The proposition carries heavy historical weight. The Black Panther Party embraced armed self-defense as a lawful and rational response to life in a violently oppressive society. They weren’t alone. Scholar and activist Akinyele Omowale Umoja recently published a book tracing streams of civil rights activism in Mississippi that relied heavily upon citizens’ willingness to carry and use arms for protection. Some black women in 1960s Chicago, meanwhile, took up arms to protect home and family from the city’s infamously racist mobs. Explained one: “Because we are not getting adequate police protection … we are now armed. We have two rifles and a .38 caliber revolver here. And I would not hesitate to use them if that should become necessary.”

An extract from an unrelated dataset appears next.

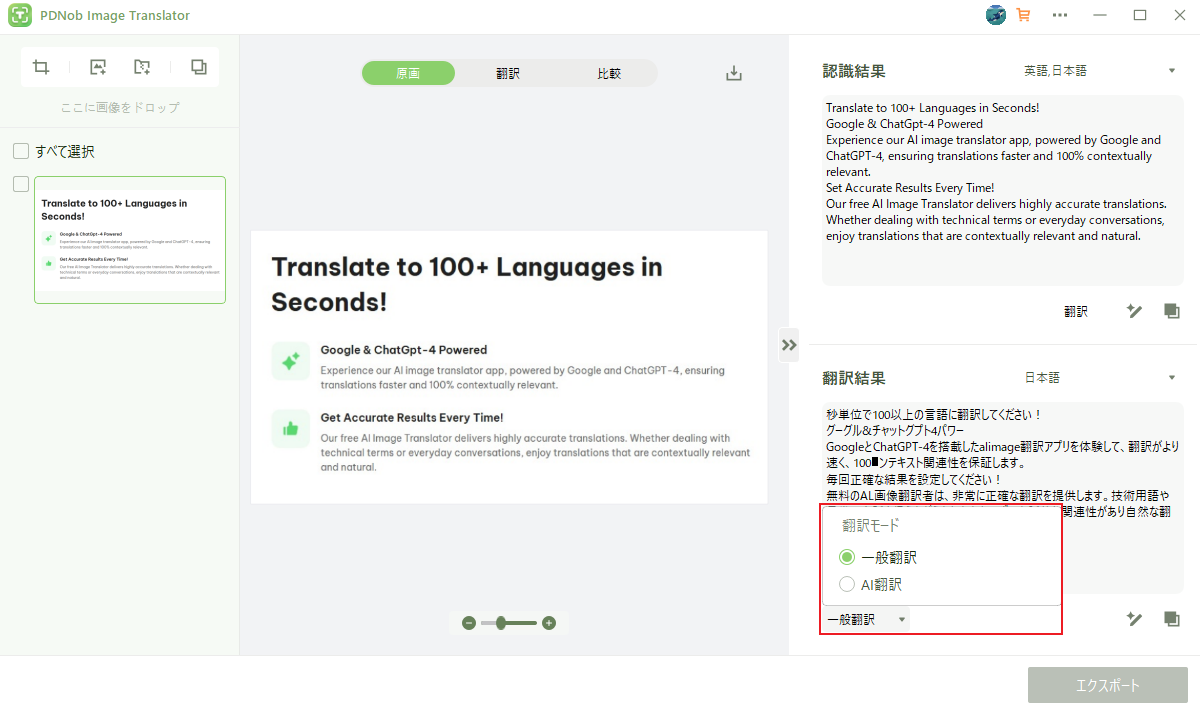This screenshot has width=1200, height=715.
Task: Edit the recognized text with pen icon
Action: [x=1134, y=311]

Even the home of Martin Luther King, Jr., said a visitor in 1956, was “an arsenal.”

This list could stretch for pages, but what should concern us are not the number and names of black citizens who have taken up arms to protect themselves. Rather, we should consider the reasons why. Across time and place, the root causes have been two-fold.

First, the continuous breakdown of civil society around matters of race—a collapse that jettisons kindness for hate, empathy for disdain, knowledge for stereotype, trust for suspicion, peace for violence. “We are living on an island where there are savages … trying to kill us,” a rifle-wielding black woman in Chicago remarked in 1966. The “island” was a white neighborhood into which she and her kids had moved, and from which her neighbors were trying to burn her out.

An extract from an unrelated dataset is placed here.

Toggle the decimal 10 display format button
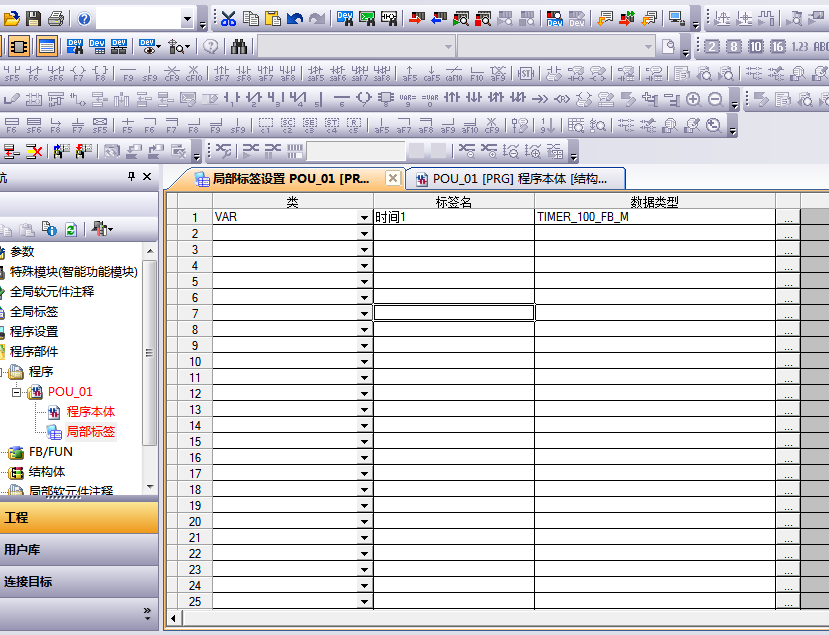 755,46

Second is the state’s failure historically to protect black life. From martyrs well-known to those murdered in anonymity, American history is stacked with bodies of black people who were entitled to a state-sponsored safety that failed to materialize. From southern sheriffs to northern court and police systems to a federal government reluctant to use force in defense of civil rights, America’s record of protecting black well-being is poor. The deaths that followed are legion.

It is impossible for these historic, twinned failures of civil society and the state to not reverberate as we consider the (after)lives of Trayvon Martin and Jordan Davis and Darius Simmons, and thousands of black and brown kids raised in neighborhoods overwhelmed by an impoverishment of decent jobs and health care, failing schools, abusive criminal-justice systems, and an intra-communal violence built on desperation.

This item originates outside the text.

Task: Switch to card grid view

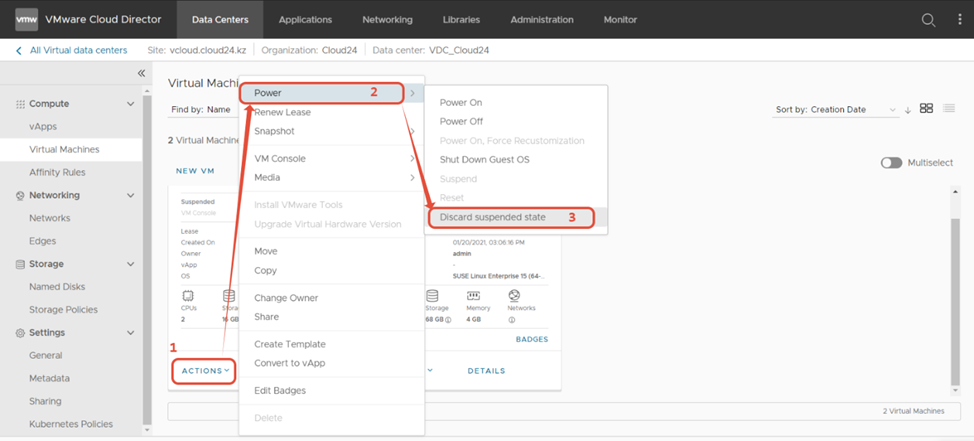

Surely, history and an understandable cynicism about our current racial, economic, and social politics may incline us toward seeing wisdom in black boys like Trayvon carrying guns to protect themselves. With American culture and law repeatedly devaluing the lives of people like him, there may be a logic to such self-defense.

But there is no salvation, no endgame, in the proposition. It leads nowhere but a society of seemingly infinite arms and limitless danger. Much of black America recognizes this: there’s a reason that, in spite of the fraught and often racist history of gun control, African Americans still overwhelmingly support it. It is because black communities know terribly well the burden of life in a society premised around fear, and in which the state vacates or fails in its responsibility to keep its citizens safe. That is, after all, a significant thread of our country’s racial history—one that’s been weaving for many generations now.

Within that context, telling young black men to carry guns is not to level the playing field and ensure their safety. It is to accept the demise of civil society, to admit that we have no better solutions, and that we are little better than our past. It is to tell Trayvon and Jordan and Darius and others, finally and unequivocally, that they’re on their own. To accept that idea would be a monstrous, awful thing. That it even merits discussion should paralyze us.

Should vulnerable people like Trayvon carry weapons? I do not know. But that we must ask the question should force us to hold to a mirror to the context that conjures it, and look steadily at the disfigured social contract being extended.

If we see with clear eyes, we will recoil at what we see.

 

Simon Balto is a Ph.D. candidate in history at the University of Wisconsin-Madison.